[Task prompt]: Count the lines in the entries below that contain the string "screenshot". Reply with that number alone.

[Source records]:
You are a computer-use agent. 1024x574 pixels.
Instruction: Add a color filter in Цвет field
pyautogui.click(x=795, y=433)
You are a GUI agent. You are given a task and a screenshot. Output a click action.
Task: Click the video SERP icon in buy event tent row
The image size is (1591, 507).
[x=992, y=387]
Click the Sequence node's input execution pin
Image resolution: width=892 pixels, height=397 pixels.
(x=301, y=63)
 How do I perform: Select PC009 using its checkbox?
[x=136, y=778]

--

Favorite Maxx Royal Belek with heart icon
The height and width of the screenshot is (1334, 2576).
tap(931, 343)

[Solution to the exercise]: 2